**What the exercise asks:** For each line in the data below that has the word "screenshot", copy that line.

Stored data
-------------------------

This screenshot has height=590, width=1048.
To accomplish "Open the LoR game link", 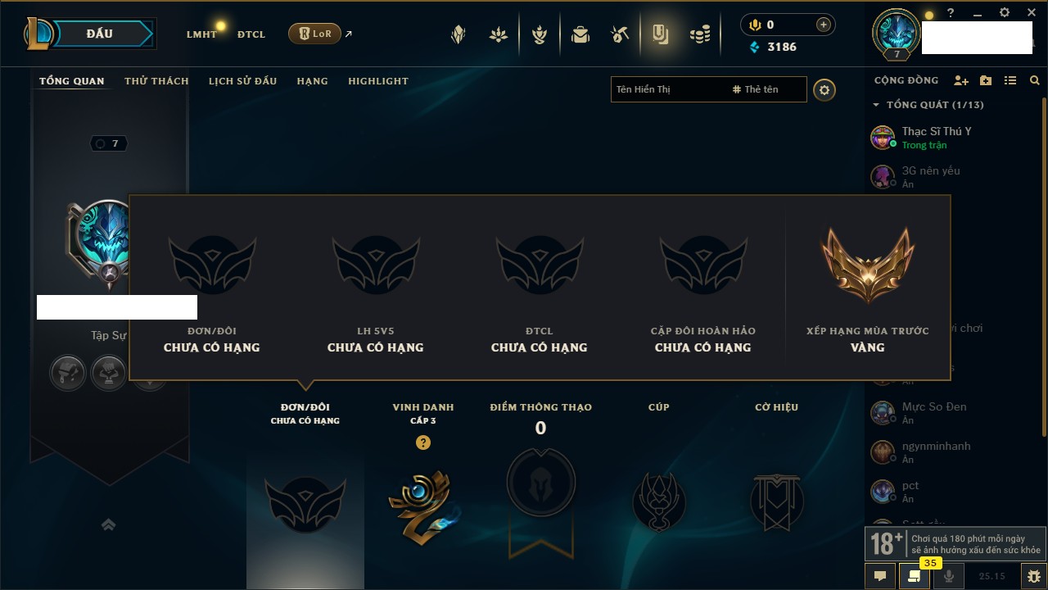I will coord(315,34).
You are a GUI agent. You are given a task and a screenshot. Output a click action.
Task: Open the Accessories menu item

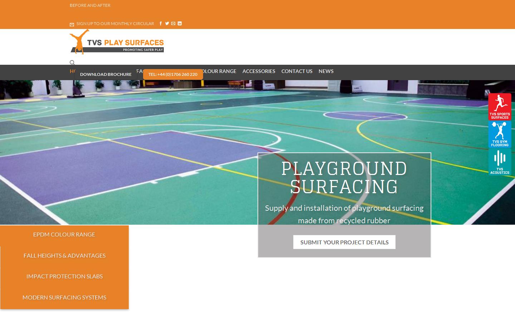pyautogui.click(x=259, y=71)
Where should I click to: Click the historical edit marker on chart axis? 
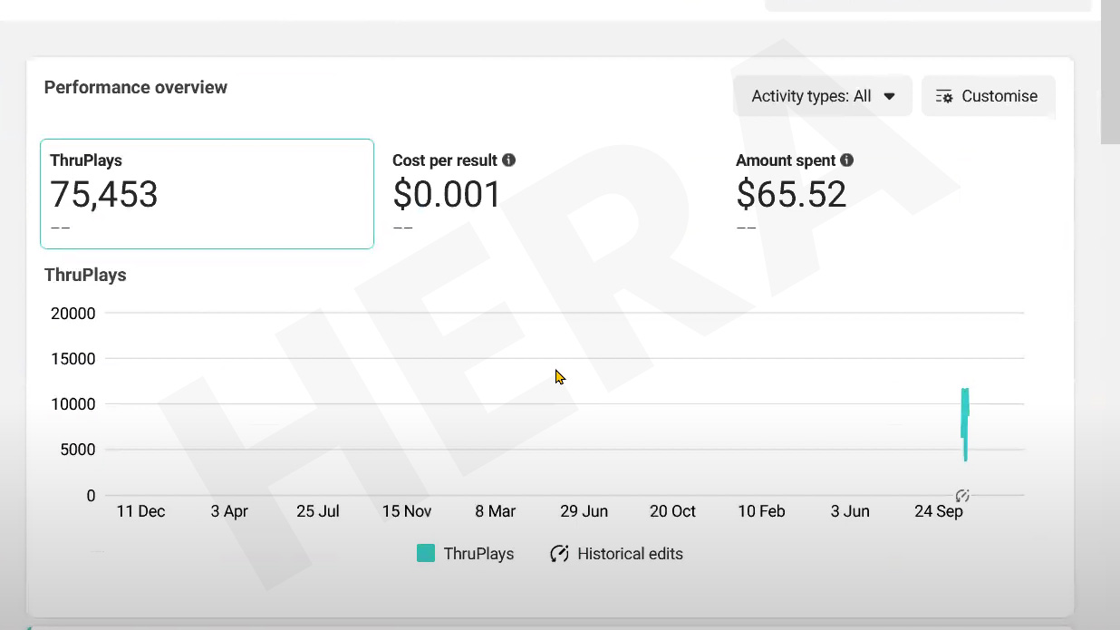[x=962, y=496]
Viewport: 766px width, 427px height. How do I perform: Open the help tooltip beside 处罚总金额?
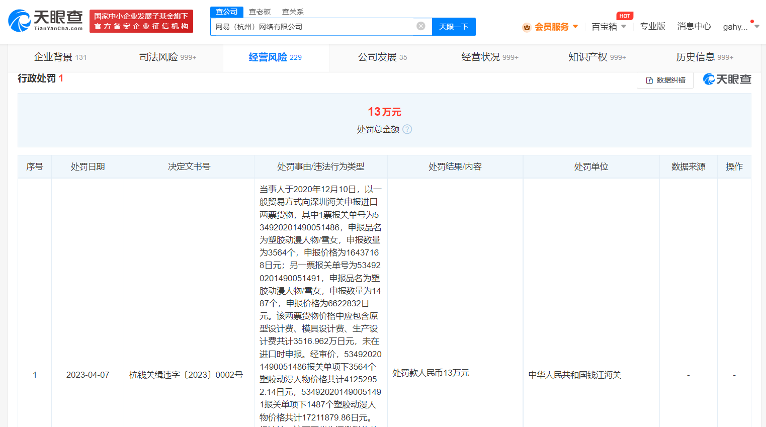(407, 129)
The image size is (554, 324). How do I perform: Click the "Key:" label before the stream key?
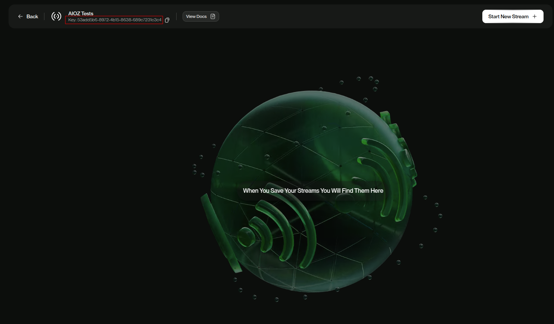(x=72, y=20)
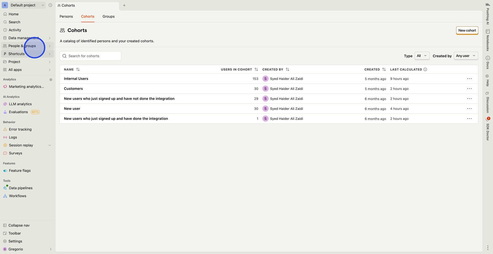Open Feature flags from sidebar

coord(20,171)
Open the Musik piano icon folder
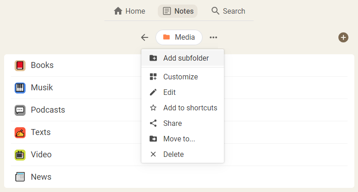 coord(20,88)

-------------------------

**Response to this task:**
This screenshot has height=590, width=1048.
You are a GUI agent. You are given a task and a screenshot. Output a click action.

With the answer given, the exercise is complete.